Sarpeshkar and his colleagues were able to model both processes using circuits with only eight transistors each. Moreover, the circuits turned out to form mirror images of each other, representing the difference between directly activating protein production and deactivating a deactivator. And finally, the circuits modeled the interactions of the genes and proteins with remarkable accuracy.
“The concept of using a single transistor to implement an entire equation — which, implemented on a digital computer, would take several lines of code, and if you look inside the box it would be millions of transistors — is definitely an advance,” says Gert Cauwenberghs, a professor of bioengineering and biology at the University of California at San Diego. “The extreme variability in biological systems, and the fact that the systems are still resilient against variations, would suggest that analog circuits, which have some of the same physical thermodynamic principles and noise embedded in them, would be a good implementation platform.”
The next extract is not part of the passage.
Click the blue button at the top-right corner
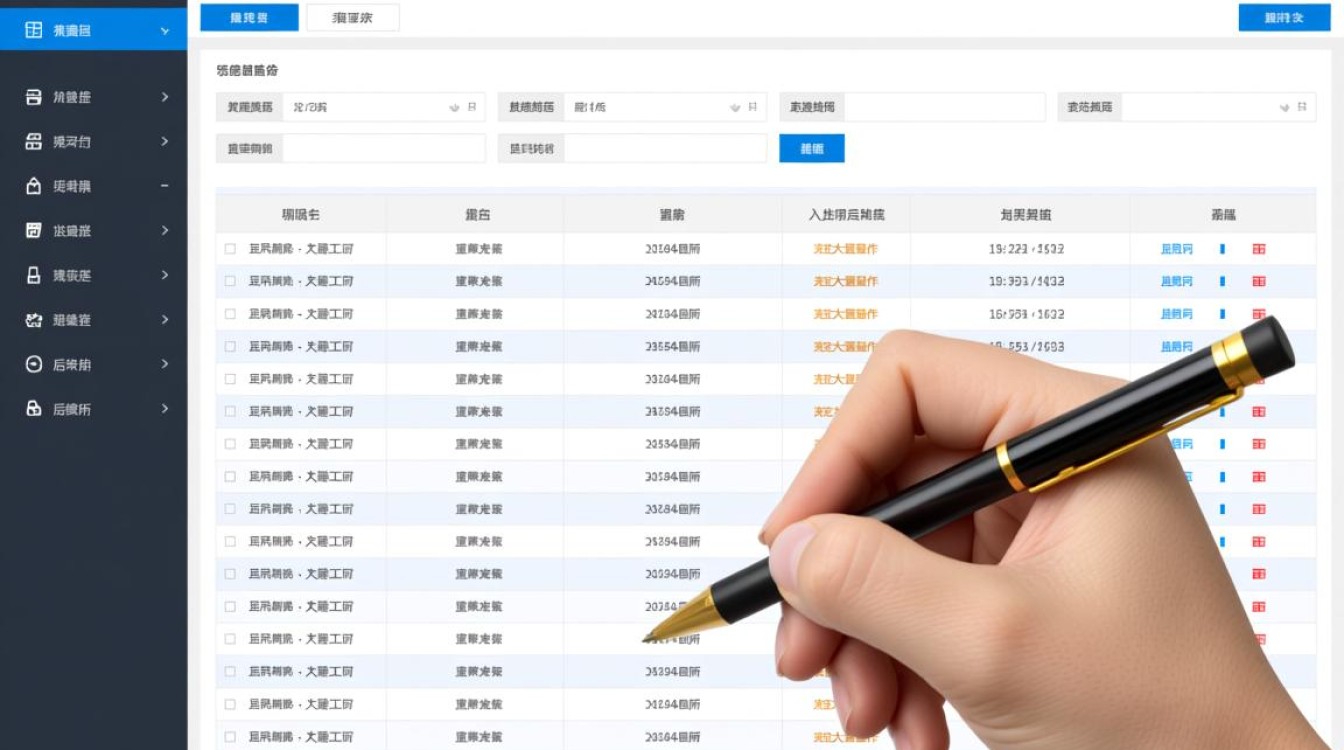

Cauwenberghs cautions that to be useful to biologists, an analog model of genetic circuits would have to be much more complex than the one that the RLE researchers describe in their new paper. Building such a model, he says, will require as much work by biologists, in generating accurate data about chemical concentrations in the cell, as by electrical engineers. But “there’s definitely synergy between these two domains,” he says.